Example 02: Using Thrust library#

Overview#

This example demonstrates how setuptools_cuda can be used in conjunction with Thrust library. We highly recommend that you first read the saxpy example description first, as here we will only focus on the important differences.

In this example, we will create a simple sort function that will sort a numpy array using thrust::sort on a CUDA enabled device. Internally, we will have to handle the transfer of data from numpy to the device, and then in the opposite way. Our signature will therefore look as follows

def sort(data):
   ...

As previously, we will use Cython to make our life easier.

Directory structure#

├── pyproject.toml
├── setup.py
├── test
│   └── test_thrustcu.py
└── thrustcu
    ├── thrustcu_impl.cu
    ├── thrustcu_impl.h
    └── thrustcu.pyx

The directory structure in this example is pretty similar to the one in the first example, and hence we will not discuss the role of each individual file and instead we’ll focus on the relevant contents.

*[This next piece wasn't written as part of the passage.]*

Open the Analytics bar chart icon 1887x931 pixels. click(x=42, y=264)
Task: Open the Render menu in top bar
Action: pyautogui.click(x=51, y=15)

Main file of the extension#

Compared to the previous example, this time we do not implement our own kernel. Instead, we rely on thrust to perform the heavy lifting. The source code for the main file of the extension looks as follows:

#include <thrust/copy.h>
#include <thrust/device_vector.h>
#include <thrust/sort.h>


template <typename T>
void _sort(T* data, long long n)
{
  thrust::device_vector<T> data_vec(data, data+n);
  thrust::sort(data_vec.begin(), data_vec.end());
  thrust::copy(data_vec.begin(), data_vec.end(), data);
}

template void _sort(float*, long long);
template void _sort(double*, long long);
template void _sort(int8_t*, long long);
template void _sort(uint8_t*, long long);
template void _sort(int16_t*, long long);
template void _sort(uint16_t*, long long);
template void _sort(int32_t*, long long);
template void _sort(uint32_t*, long long);
template void _sort(int64_t*, long long);
template void _sort(uint64_t*, long long);

We start by including several thrust files:

  • thrust/copy.h for copying data between host and device.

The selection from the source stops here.